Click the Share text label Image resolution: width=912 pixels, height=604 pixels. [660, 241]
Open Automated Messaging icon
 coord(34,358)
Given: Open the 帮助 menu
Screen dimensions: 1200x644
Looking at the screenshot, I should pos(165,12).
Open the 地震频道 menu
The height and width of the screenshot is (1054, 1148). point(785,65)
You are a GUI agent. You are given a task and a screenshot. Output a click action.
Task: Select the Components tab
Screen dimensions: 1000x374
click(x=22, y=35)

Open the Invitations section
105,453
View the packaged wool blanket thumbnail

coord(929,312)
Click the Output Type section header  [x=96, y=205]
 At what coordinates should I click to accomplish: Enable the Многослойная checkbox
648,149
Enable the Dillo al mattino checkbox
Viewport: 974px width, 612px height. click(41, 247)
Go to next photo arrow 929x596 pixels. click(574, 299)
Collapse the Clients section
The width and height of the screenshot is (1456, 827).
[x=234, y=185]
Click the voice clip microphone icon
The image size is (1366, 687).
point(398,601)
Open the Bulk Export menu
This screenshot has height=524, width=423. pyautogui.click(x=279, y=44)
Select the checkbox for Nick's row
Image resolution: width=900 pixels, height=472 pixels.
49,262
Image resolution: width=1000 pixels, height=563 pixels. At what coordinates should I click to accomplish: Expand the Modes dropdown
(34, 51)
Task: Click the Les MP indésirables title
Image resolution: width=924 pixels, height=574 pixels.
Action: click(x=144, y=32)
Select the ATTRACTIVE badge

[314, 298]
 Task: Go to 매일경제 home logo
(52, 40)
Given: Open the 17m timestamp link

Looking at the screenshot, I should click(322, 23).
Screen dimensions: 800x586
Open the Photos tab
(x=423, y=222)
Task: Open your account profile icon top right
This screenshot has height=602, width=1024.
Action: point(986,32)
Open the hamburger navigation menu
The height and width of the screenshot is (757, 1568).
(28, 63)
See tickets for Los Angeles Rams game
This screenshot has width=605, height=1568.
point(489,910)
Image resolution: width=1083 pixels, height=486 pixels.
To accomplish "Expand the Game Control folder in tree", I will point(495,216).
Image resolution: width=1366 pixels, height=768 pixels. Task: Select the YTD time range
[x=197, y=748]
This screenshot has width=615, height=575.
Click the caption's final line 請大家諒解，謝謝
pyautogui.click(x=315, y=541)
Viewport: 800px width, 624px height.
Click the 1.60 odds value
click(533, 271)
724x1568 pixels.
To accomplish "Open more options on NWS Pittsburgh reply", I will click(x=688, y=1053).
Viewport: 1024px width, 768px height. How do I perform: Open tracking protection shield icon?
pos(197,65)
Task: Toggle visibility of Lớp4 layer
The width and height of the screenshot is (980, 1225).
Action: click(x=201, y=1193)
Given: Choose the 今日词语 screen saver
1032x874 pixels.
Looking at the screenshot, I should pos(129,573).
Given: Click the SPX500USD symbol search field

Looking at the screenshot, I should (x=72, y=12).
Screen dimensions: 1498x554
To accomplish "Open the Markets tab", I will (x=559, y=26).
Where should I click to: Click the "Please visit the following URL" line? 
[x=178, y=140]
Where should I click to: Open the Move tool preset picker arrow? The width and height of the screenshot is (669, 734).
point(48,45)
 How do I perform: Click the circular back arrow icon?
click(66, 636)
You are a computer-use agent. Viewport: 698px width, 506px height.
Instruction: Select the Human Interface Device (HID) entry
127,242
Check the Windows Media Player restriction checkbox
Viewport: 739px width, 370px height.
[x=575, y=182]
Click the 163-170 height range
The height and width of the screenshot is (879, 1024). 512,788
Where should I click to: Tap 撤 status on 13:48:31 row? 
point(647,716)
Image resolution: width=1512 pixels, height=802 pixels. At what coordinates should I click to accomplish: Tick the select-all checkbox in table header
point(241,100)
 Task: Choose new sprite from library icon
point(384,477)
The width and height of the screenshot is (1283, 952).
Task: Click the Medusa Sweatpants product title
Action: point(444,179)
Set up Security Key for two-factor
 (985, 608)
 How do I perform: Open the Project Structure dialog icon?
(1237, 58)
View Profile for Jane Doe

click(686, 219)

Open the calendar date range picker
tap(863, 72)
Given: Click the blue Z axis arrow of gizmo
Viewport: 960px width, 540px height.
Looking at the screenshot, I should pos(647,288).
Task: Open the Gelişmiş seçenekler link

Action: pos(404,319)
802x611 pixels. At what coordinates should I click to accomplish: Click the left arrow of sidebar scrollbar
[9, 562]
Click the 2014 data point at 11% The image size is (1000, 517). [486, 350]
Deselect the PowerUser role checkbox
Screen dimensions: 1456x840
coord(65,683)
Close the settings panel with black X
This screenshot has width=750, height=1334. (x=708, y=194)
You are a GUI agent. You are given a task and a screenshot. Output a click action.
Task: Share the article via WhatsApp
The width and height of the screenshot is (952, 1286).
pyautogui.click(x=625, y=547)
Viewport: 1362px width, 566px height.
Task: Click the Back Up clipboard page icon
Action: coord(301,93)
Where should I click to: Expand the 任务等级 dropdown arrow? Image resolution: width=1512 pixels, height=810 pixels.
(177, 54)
-----
• _WHAT YOU WILL DO_:
Repeat each record exactly. Omit nothing.

• _EXERCISE SOLUTION_:
Click the Share text label Image resolution: width=912 pixels, height=604 pixels. [660, 241]
Open Automated Messaging icon
 coord(34,358)
Given: Open the 帮助 menu
Screen dimensions: 1200x644
Looking at the screenshot, I should pos(165,12).
Open the 地震频道 menu
The height and width of the screenshot is (1054, 1148). point(785,65)
You are a GUI agent. You are given a task and a screenshot. Output a click action.
Task: Select the Components tab
Screen dimensions: 1000x374
click(x=22, y=35)

Open the Invitations section
105,453
View the packaged wool blanket thumbnail

coord(929,312)
Click the Output Type section header  [x=96, y=205]
 At what coordinates should I click to accomplish: Enable the Многослойная checkbox
648,149
Enable the Dillo al mattino checkbox
Viewport: 974px width, 612px height. click(41, 247)
Go to next photo arrow 929x596 pixels. click(574, 299)
Collapse the Clients section
The width and height of the screenshot is (1456, 827).
[x=234, y=185]
Click the voice clip microphone icon
The image size is (1366, 687).
point(398,601)
Open the Bulk Export menu
This screenshot has height=524, width=423. pyautogui.click(x=279, y=44)
Select the checkbox for Nick's row
Image resolution: width=900 pixels, height=472 pixels.
49,262
Image resolution: width=1000 pixels, height=563 pixels. At what coordinates should I click to accomplish: Expand the Modes dropdown
(34, 51)
Task: Click the Les MP indésirables title
Image resolution: width=924 pixels, height=574 pixels.
Action: click(x=144, y=32)
Select the ATTRACTIVE badge

[314, 298]
 Task: Go to 매일경제 home logo
(52, 40)
Given: Open the 17m timestamp link

Looking at the screenshot, I should click(322, 23).
Screen dimensions: 800x586
Open the Photos tab
(x=423, y=222)
Task: Open your account profile icon top right
This screenshot has height=602, width=1024.
Action: point(986,32)
Open the hamburger navigation menu
The height and width of the screenshot is (757, 1568).
(28, 63)
See tickets for Los Angeles Rams game
This screenshot has width=605, height=1568.
point(489,910)
Image resolution: width=1083 pixels, height=486 pixels.
To accomplish "Expand the Game Control folder in tree", I will point(495,216).
Image resolution: width=1366 pixels, height=768 pixels. Task: Select the YTD time range
[x=197, y=748]
This screenshot has width=615, height=575.
Click the caption's final line 請大家諒解，謝謝
pyautogui.click(x=315, y=541)
Viewport: 800px width, 624px height.
Click the 1.60 odds value
click(533, 271)
724x1568 pixels.
To accomplish "Open more options on NWS Pittsburgh reply", I will click(x=688, y=1053).
Viewport: 1024px width, 768px height. How do I perform: Open tracking protection shield icon?
pos(197,65)
Task: Toggle visibility of Lớp4 layer
The width and height of the screenshot is (980, 1225).
Action: click(x=201, y=1193)
Given: Choose the 今日词语 screen saver
1032x874 pixels.
Looking at the screenshot, I should pos(129,573).
Given: Click the SPX500USD symbol search field

Looking at the screenshot, I should (x=72, y=12).
Screen dimensions: 1498x554
To accomplish "Open the Markets tab", I will (x=559, y=26).
Where should I click to: Click the "Please visit the following URL" line? 
[x=178, y=140]
Where should I click to: Open the Move tool preset picker arrow? The width and height of the screenshot is (669, 734).
point(48,45)
 How do I perform: Click the circular back arrow icon?
click(66, 636)
You are a computer-use agent. Viewport: 698px width, 506px height.
Instruction: Select the Human Interface Device (HID) entry
127,242
Check the Windows Media Player restriction checkbox
Viewport: 739px width, 370px height.
[x=575, y=182]
Click the 163-170 height range
The height and width of the screenshot is (879, 1024). 512,788
Where should I click to: Tap 撤 status on 13:48:31 row? 
point(647,716)
Image resolution: width=1512 pixels, height=802 pixels. At what coordinates should I click to accomplish: Tick the select-all checkbox in table header
point(241,100)
 Task: Choose new sprite from library icon
point(384,477)
The width and height of the screenshot is (1283, 952).
Task: Click the Medusa Sweatpants product title
Action: point(444,179)
Set up Security Key for two-factor
 (985, 608)
 How do I perform: Open the Project Structure dialog icon?
(1237, 58)
View Profile for Jane Doe

click(686, 219)

Open the calendar date range picker
tap(863, 72)
Given: Click the blue Z axis arrow of gizmo
Viewport: 960px width, 540px height.
Looking at the screenshot, I should pos(647,288).
Task: Open the Gelişmiş seçenekler link

Action: pos(404,319)
802x611 pixels. At what coordinates should I click to accomplish: Click the left arrow of sidebar scrollbar
[9, 562]
Click the 2014 data point at 11% The image size is (1000, 517). [486, 350]
Deselect the PowerUser role checkbox
Screen dimensions: 1456x840
coord(65,683)
Close the settings panel with black X
This screenshot has width=750, height=1334. (x=708, y=194)
You are a GUI agent. You are given a task and a screenshot. Output a click action.
Task: Share the article via WhatsApp
The width and height of the screenshot is (952, 1286).
pyautogui.click(x=625, y=547)
Viewport: 1362px width, 566px height.
Task: Click the Back Up clipboard page icon
Action: coord(301,93)
Where should I click to: Expand the 任务等级 dropdown arrow? Image resolution: width=1512 pixels, height=810 pixels.
(177, 54)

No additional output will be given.